EXTRACTED RECORDS →
--- --- ---
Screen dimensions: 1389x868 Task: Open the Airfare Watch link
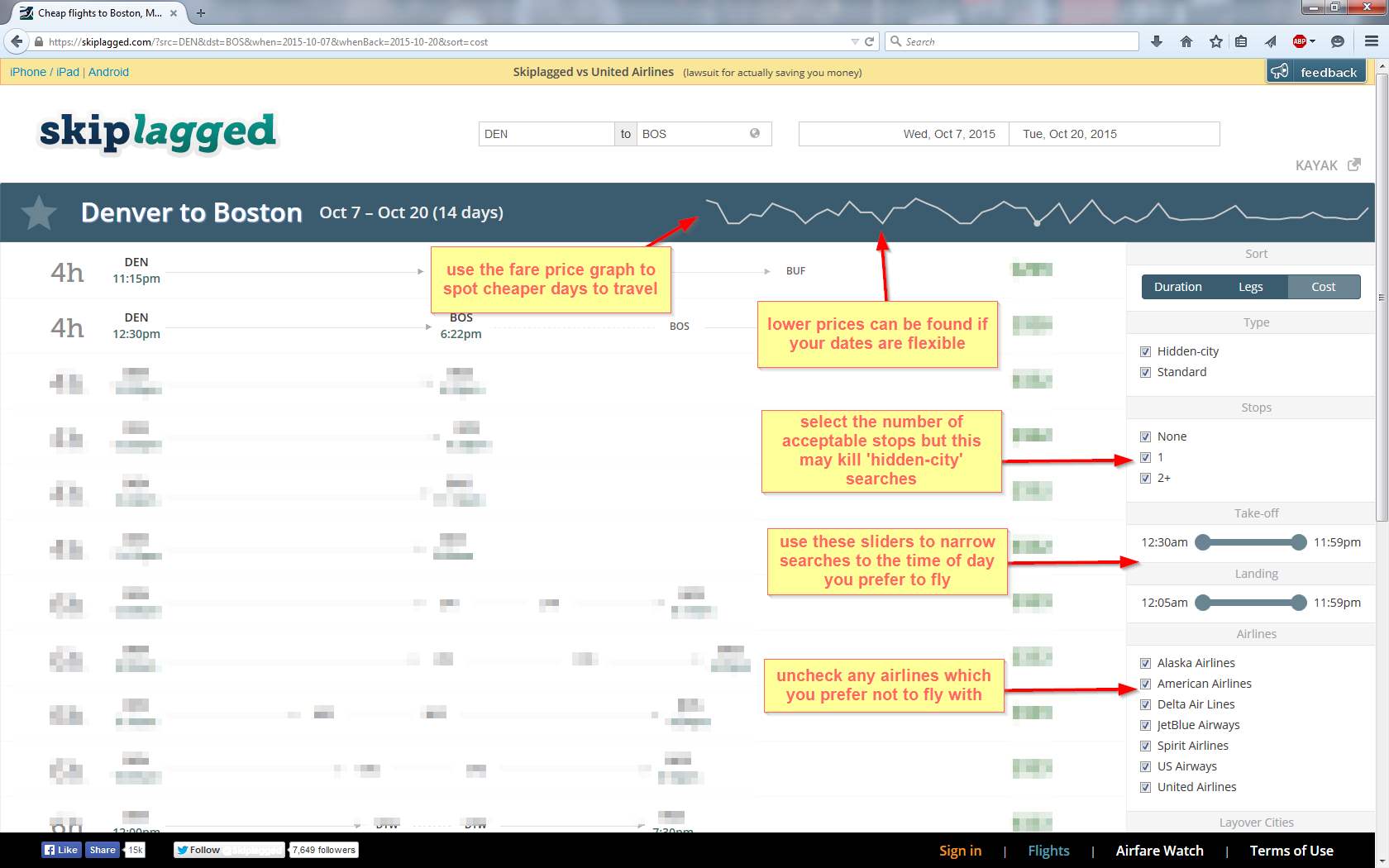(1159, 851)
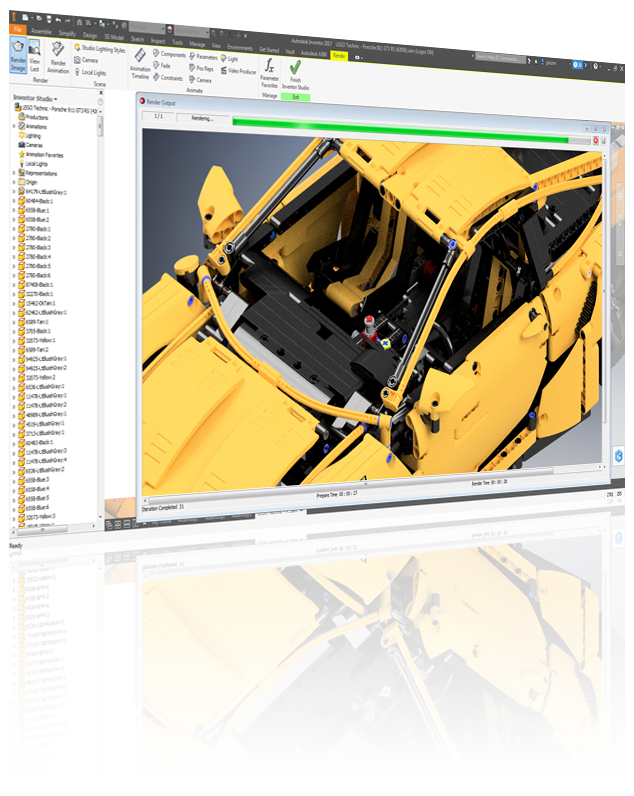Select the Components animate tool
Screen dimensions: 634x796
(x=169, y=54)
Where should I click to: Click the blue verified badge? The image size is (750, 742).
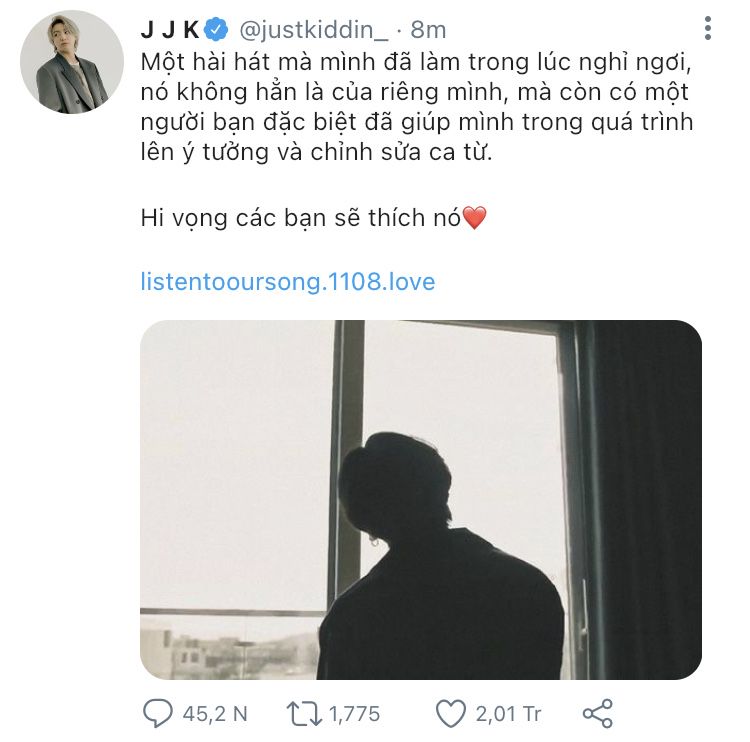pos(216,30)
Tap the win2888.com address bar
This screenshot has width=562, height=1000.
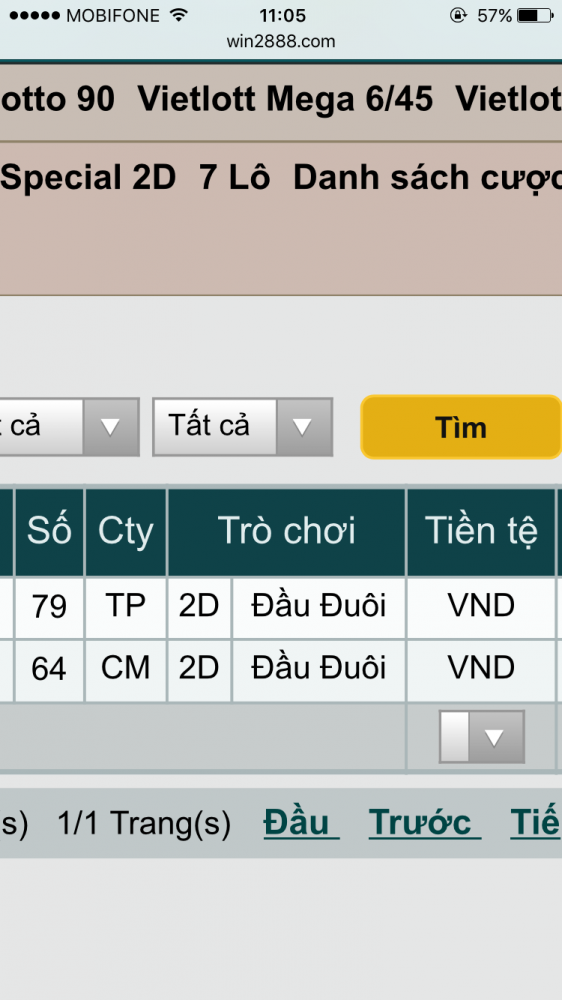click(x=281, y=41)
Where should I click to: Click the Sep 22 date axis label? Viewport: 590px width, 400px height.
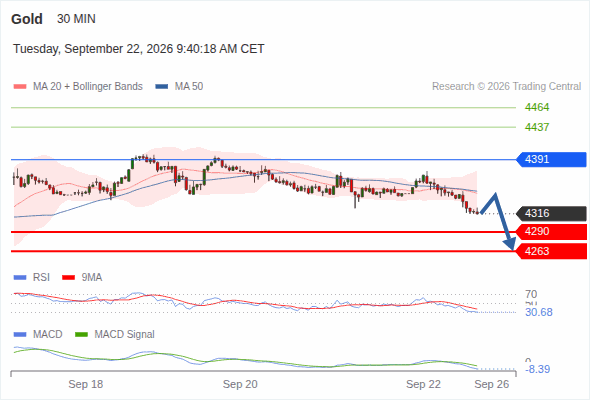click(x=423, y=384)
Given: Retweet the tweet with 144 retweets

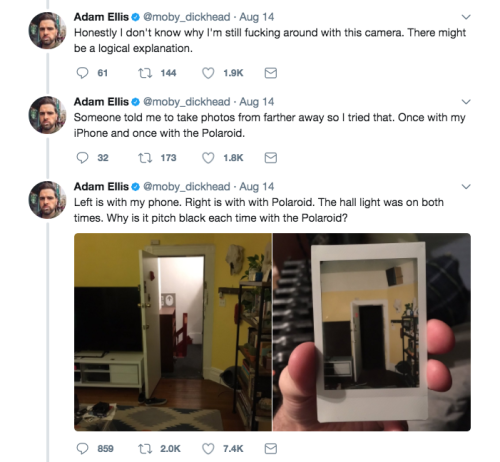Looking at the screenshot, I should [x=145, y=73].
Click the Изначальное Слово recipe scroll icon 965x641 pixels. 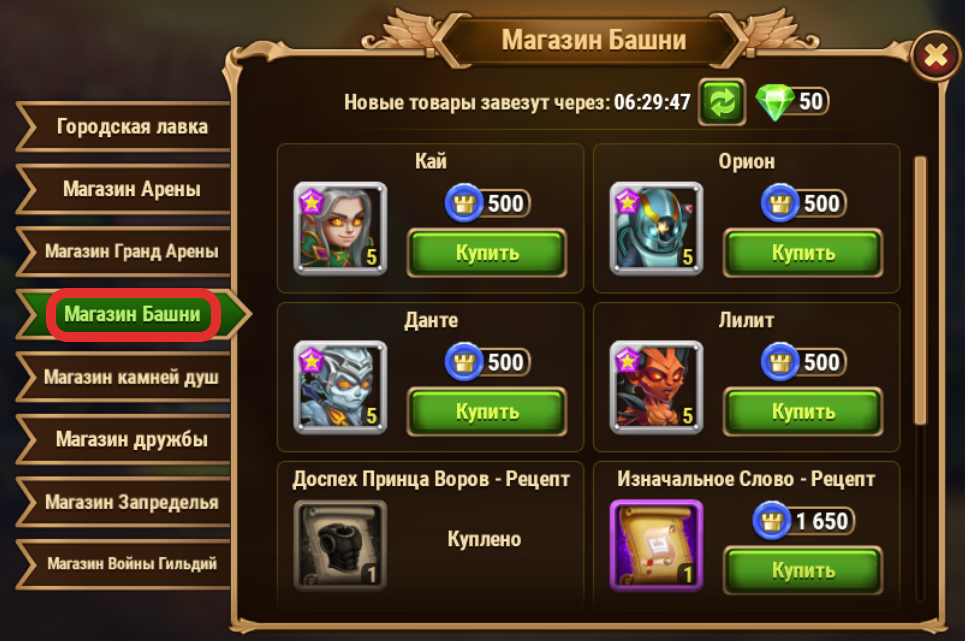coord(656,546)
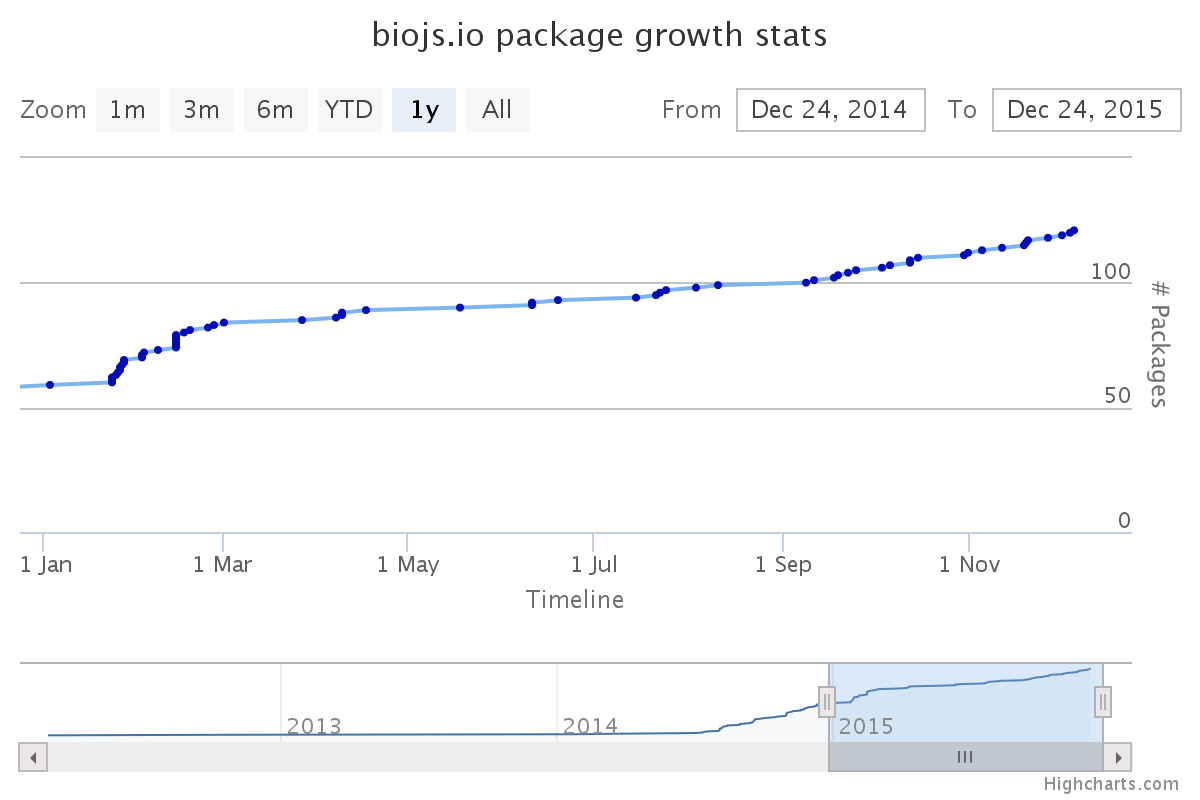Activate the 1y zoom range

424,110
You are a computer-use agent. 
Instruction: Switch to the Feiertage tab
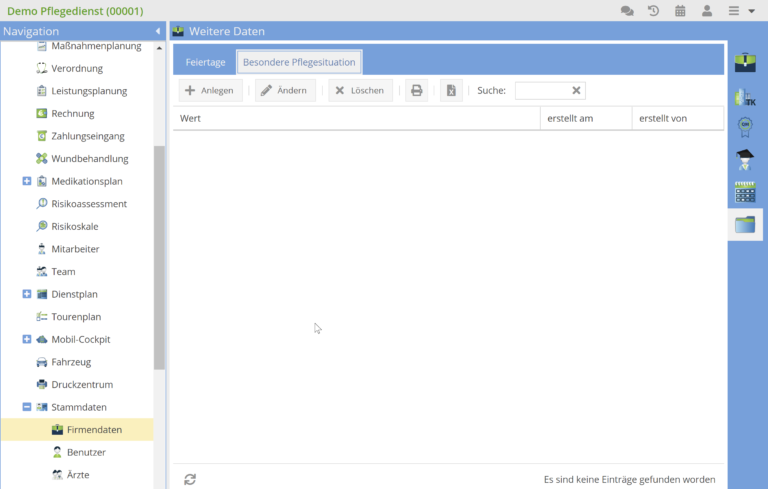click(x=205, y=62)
--- --- ---
EXERCISE DESCRIPTION →
Leave out all pictures and extract exactly the lines from the line with "You are a computer-use agent." through the end of the material.

EXPECTED ANSWER →
You are a computer-use agent. 
Instruction: Switch to the Feiertage tab
click(x=205, y=62)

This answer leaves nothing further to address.